La gran aportación de este libro es asomarse un poco más a su alma. Fruto de una serie de entrevistas personales con el autor y de una buena relación con su familia, Pearce ofrece la faceta más personal del escritor ruso, una vida comprometida y controvertida, en equilibrio constante entre el monje de clausura y la estrella mediática.

La obra recorre las distintas fases de la vida de Solzhenitsyn. Describe su juventud procomunista, en la que formó parte del ejército soviético, y durante la que fue encarcelado y condenado a deambular desconcertado por campos de concentración durante ocho años por el crimen de criticar a Stalin en una carta privada escrita a un amigo. Una vez en libertad comenzó su vida de escritor y cronista de la barbarie comunista, primero desde la disidencia y luego en el exilio.

La parte más desconocida de su vida empieza entonces, en su exilio norteamericano. Desde su vida retirada va descubriendo asombrado los caminos por los que transita su anhelado Occidente, crece su malestar con las costumbres y los modos de vida “occidentales”, y su denuncia, tan lúcida y descarnada como la de antaño, provocaban que cada nueva “salida de su cueva”, en prensa, radio o televisión, supusiera un tremendo escándalo. Al regresar a Rusia, tras la caída del comunismo, su desconcierto será aun mayor al no reconocer nada de aquello por lo que lleva tantos años luchando y, alejado de la vida política donde unos y otros pretenden utilizarle, no puede más que susurrar para quien le quiera escuchar: “no era eso”.

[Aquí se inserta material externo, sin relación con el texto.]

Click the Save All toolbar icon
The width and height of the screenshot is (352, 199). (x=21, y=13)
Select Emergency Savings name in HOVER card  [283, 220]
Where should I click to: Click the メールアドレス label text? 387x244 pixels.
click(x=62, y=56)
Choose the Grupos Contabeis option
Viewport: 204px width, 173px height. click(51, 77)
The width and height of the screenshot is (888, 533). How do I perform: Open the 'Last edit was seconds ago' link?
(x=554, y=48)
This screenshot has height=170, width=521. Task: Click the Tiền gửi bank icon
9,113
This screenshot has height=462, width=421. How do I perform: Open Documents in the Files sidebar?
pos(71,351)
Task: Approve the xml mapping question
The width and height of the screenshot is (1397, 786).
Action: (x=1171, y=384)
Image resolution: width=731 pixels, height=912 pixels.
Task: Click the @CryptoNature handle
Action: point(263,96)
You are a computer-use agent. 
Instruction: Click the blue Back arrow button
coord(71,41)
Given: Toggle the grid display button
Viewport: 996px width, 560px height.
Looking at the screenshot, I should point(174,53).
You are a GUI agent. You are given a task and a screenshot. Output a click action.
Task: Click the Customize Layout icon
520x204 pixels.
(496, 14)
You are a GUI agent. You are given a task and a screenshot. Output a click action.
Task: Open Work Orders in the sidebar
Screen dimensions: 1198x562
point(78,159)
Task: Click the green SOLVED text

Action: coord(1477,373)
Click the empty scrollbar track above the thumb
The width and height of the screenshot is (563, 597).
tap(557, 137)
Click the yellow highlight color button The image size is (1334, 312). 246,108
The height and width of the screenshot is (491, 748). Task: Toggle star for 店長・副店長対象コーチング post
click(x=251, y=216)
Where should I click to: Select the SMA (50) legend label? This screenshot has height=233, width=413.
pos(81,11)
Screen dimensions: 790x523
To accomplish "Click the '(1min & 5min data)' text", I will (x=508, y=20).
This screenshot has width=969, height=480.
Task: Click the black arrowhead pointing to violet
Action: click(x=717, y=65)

Lo más interesante de esta biografía es la posibilidad de “descubrir al hombre”, hasta llegar a entender sus, a menudo, desconcertantes actitudes. Solzhenitsyn es un escritor profundamente espiritual, y eso inunda toda su obra. Su actitud ante la vida es totalmente coherente: de ahí su desconcierto ante la vida occidental. La sorpresa de su mirada ante actitudes y situaciones que forman parte de nuestro día a día, especialmente ante el consumismo, resultan tremendamente clarificadoras. Sus denuncias a un lado y al otro del Muro parten de su compromiso moral con la vida, con la historia. Sus advertencias ante los peligros que el egoísmo está causando en el medio ambiente, hoy resultan premonitorias. Sus críticas al consumismo y a la deshumanización que provocan las nuevas tecnologías de la información parecen proféticas.

Sus enseñanzas forman parte de la tradición del humanismo cristiano: en línea con autores como Chesterton o C.S. Lewis, brotan de la experiencia del sufrimiento, y reclaman a gritos la vuelta a lo esencial, en la línea del Schumacher de Lo pequeño es hermoso y del mismo Papa Juan Pablo II, con el que siempre manifestó gran sintonía. Quizás fue esto lo que convirtió al novelista ruso de nuevo en disidente, esta vez en Occidente.